Чюрин Мурат - дьяк. Первый раз упомянут как дьяк судного приказа в 1671 г. (Забелин И.Е. Материалы для истории русской иконописи. //Временник ИМОИДР. М., 1850, кн. 7, С. 127). Последний раз упомянут уже как дьяк казенного приказа в 1678 г. (Ростов. Материалы... С. 31).
Яковлев Иван - приказной. Упомянут в феврале 1692 г. (ЦГАДА, ф. 237, оп. 1, ч. 1, ед. хр. 6, л. 30 об, 32).
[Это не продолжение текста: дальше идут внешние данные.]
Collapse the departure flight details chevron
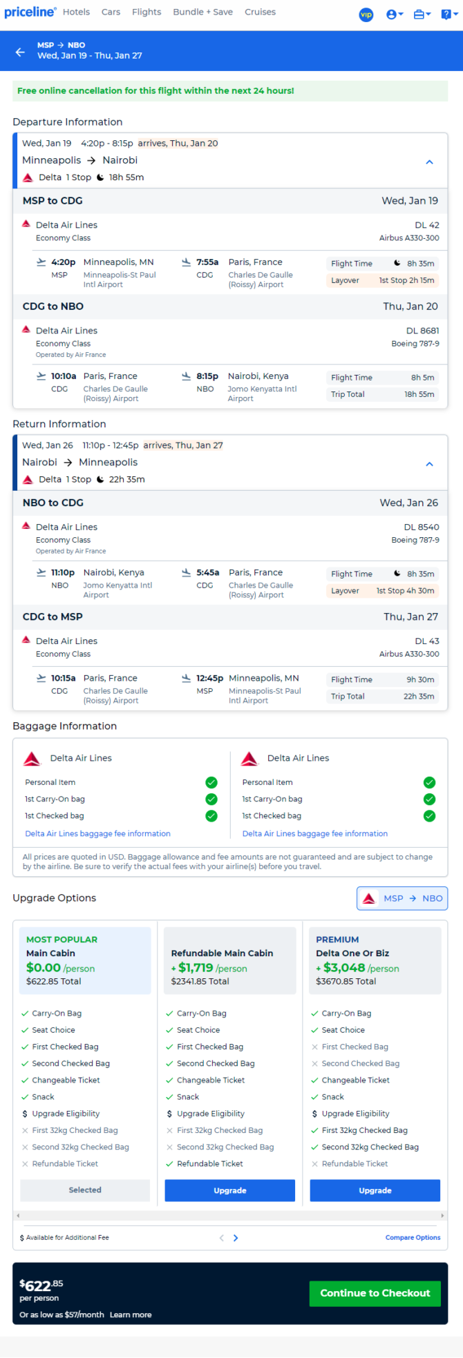The image size is (463, 1358). pyautogui.click(x=429, y=162)
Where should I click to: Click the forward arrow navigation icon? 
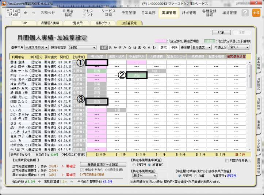33,13
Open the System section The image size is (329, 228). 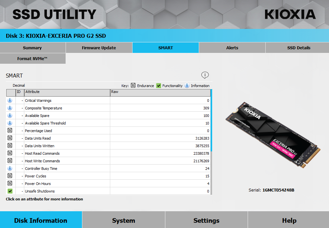pyautogui.click(x=124, y=220)
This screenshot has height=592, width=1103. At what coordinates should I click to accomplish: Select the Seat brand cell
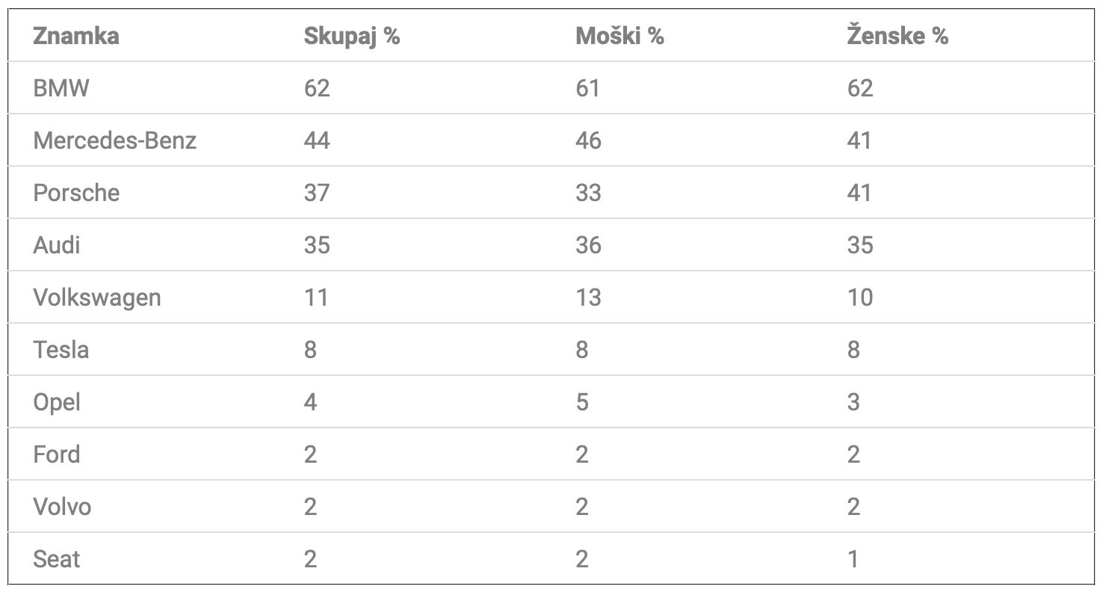coord(57,559)
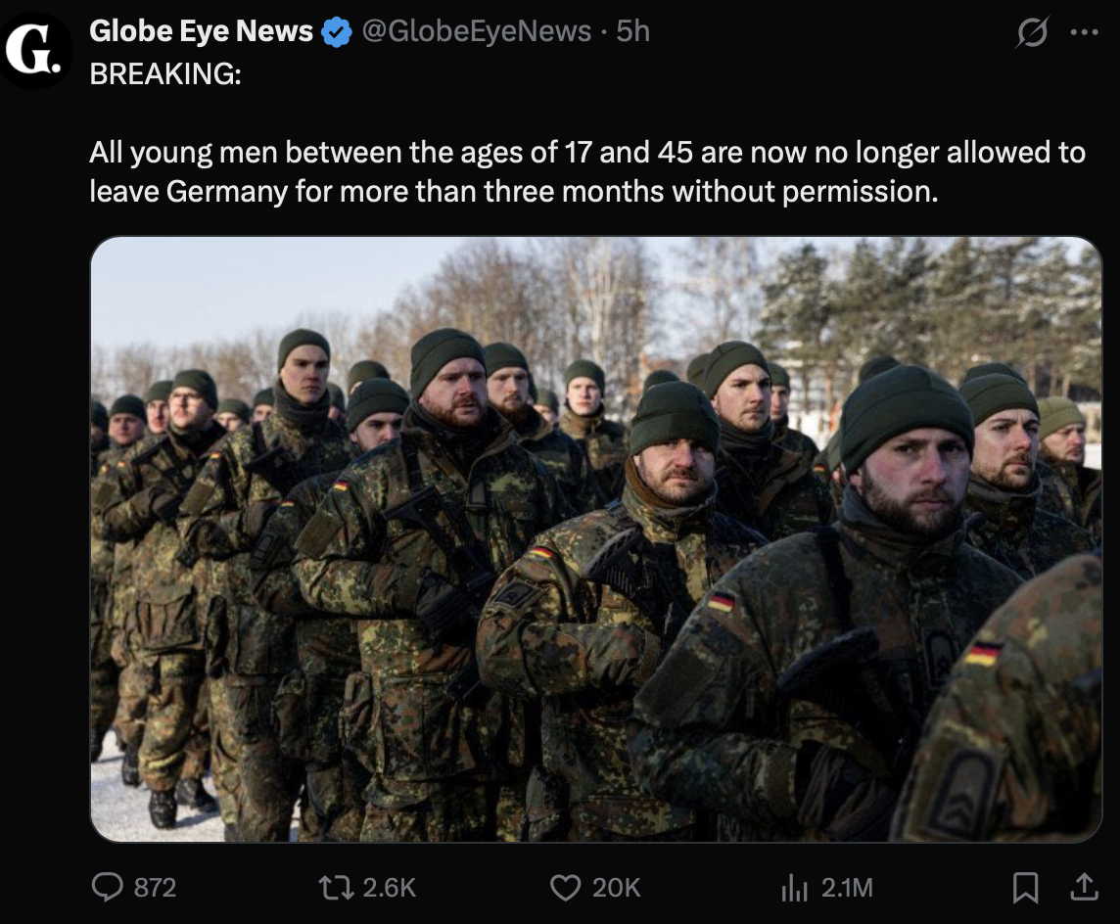This screenshot has width=1120, height=924.
Task: Click the 872 replies count
Action: point(155,887)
В своей недавней работе, специально посвященной символике русской архитектуры ХI -ХVII вв., И.Л. Бусева-Давыдова особое внимание уделила проблеме символики наружных форм храма. Проанализировав значительную часть канонических текстов по данному вопросу, бытовавших в Древней Руси, а также некоторые нецерковные тексты того времени, исследовательница пришла к следующим выводам. "Наружные формы храма не получили никаких символических толкований ни в канонической литературе, ни (скажем об этом, забегая вперед) в неофициальной. Однако в литературе XIX в. и в расхожих представлениях нашего времени утвердилось представление о символическом значении количества глав храма... следует подчеркнуть, что в источниках не только древнерусских, но даже XVIII и первой половины XIX вв. нет упоминаний о символике числа глав храма. Патриарх Никон, упорно насаждавший "освященное пятиглавие", не преминул бы сослаться на его символическое значение, если бы таковое существовало, но ни в его сочинениях, ни в вопросах к партиарху константинопольскому эта тема не фигурирует. Остается предположить, что предпочтение пятиглавия объяснялось не символикой, а традицией, имевшей в средние века авторитет священного предания... Таким образом, - заключает автор, - нет никаких оснований объяснять те или иные особенности внешнего облика русских церквей их символическим значением"1. Однако в той же самой работе И.Л. Бусева-Давыдова в одном случае прибегает как раз именно к такому объяснению. Она пишет: "Не исключено, что "узорочье" русских храмов XVII в. связывалось у современников с образом "невесты Христовой", с подвесками у ланит и ожерельем на шее (Песн. 1, 10, 11)"2.
Как видим, по данному вопросу цитировавшаяся работа оказалась несвободной от противоречия между выводами общего и частного характера.
Теперь проверим, действительно ли, как утверждает автор, в источниках до середины XIX в. отсутствует упоминание о символике числа глав храма.
Сомневаться в этом заставляет общеизвестный текст храмозданной грамоты времени патриарха Никона, в котором говорится о разрешении строить храмы "по числу правильного и уставного законоположения, как о сем правило устав церковный повелевает, строить [храмы] о единой, о трех, о пяти главах, а шатровые церкви отнюдь не строить"3. Ведь такой "устав церковный", в котором бы регламентировалось и, возможно, обосновывалось количество глав храма, науке пока не известен. Значит, приходится предполагать, что не все церковные тексты по рассматриваемому вопросу дошли до нас.
И все-таки имеется источник, проливающий достаточно яркий свет на предмет нашего исследования.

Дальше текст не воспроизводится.